Copy out, word for word, the lines that open with the first one and close with the line containing "(x=1063, y=480)", including both ends.

### MATERIAL TO PROCESS

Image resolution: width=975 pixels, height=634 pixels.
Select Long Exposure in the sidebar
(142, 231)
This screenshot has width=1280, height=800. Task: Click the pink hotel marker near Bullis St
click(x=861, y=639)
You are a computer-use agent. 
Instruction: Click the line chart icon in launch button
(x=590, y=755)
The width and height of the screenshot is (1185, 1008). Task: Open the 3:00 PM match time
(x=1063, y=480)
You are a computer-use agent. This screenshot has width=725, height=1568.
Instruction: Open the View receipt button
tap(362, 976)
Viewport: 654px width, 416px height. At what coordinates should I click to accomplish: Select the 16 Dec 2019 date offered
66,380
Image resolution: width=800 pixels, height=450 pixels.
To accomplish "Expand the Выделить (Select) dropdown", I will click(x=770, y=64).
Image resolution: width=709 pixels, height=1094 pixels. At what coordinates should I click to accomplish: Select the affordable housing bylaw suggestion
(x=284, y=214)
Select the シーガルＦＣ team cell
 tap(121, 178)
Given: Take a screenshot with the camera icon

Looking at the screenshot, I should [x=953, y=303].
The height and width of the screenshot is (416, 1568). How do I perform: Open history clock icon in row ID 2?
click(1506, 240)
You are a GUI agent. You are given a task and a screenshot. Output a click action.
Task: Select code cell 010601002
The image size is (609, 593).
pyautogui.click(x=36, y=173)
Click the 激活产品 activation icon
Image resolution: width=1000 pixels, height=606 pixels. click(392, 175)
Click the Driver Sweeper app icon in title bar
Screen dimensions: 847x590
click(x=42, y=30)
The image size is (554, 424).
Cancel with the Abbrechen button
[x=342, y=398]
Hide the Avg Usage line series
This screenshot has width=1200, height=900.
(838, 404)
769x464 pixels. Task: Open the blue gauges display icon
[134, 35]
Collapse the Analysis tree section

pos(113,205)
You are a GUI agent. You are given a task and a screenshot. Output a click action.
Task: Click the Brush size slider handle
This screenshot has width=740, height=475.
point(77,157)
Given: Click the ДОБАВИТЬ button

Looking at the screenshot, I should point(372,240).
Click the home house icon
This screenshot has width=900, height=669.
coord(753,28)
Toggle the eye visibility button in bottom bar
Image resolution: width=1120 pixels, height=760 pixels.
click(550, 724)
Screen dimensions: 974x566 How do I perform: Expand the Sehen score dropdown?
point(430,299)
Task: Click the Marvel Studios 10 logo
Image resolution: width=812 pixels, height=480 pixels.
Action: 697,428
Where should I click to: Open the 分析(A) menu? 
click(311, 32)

######

• EXERCISE OUTPUT:
Image resolution: width=975 pixels, height=634 pixels.
Select Long Exposure in the sidebar
(142, 231)
This screenshot has width=1280, height=800. Task: Click the pink hotel marker near Bullis St
click(x=861, y=639)
You are a computer-use agent. 
Instruction: Click the line chart icon in launch button
(x=590, y=755)
The width and height of the screenshot is (1185, 1008). Task: Open the 3:00 PM match time
(x=1063, y=480)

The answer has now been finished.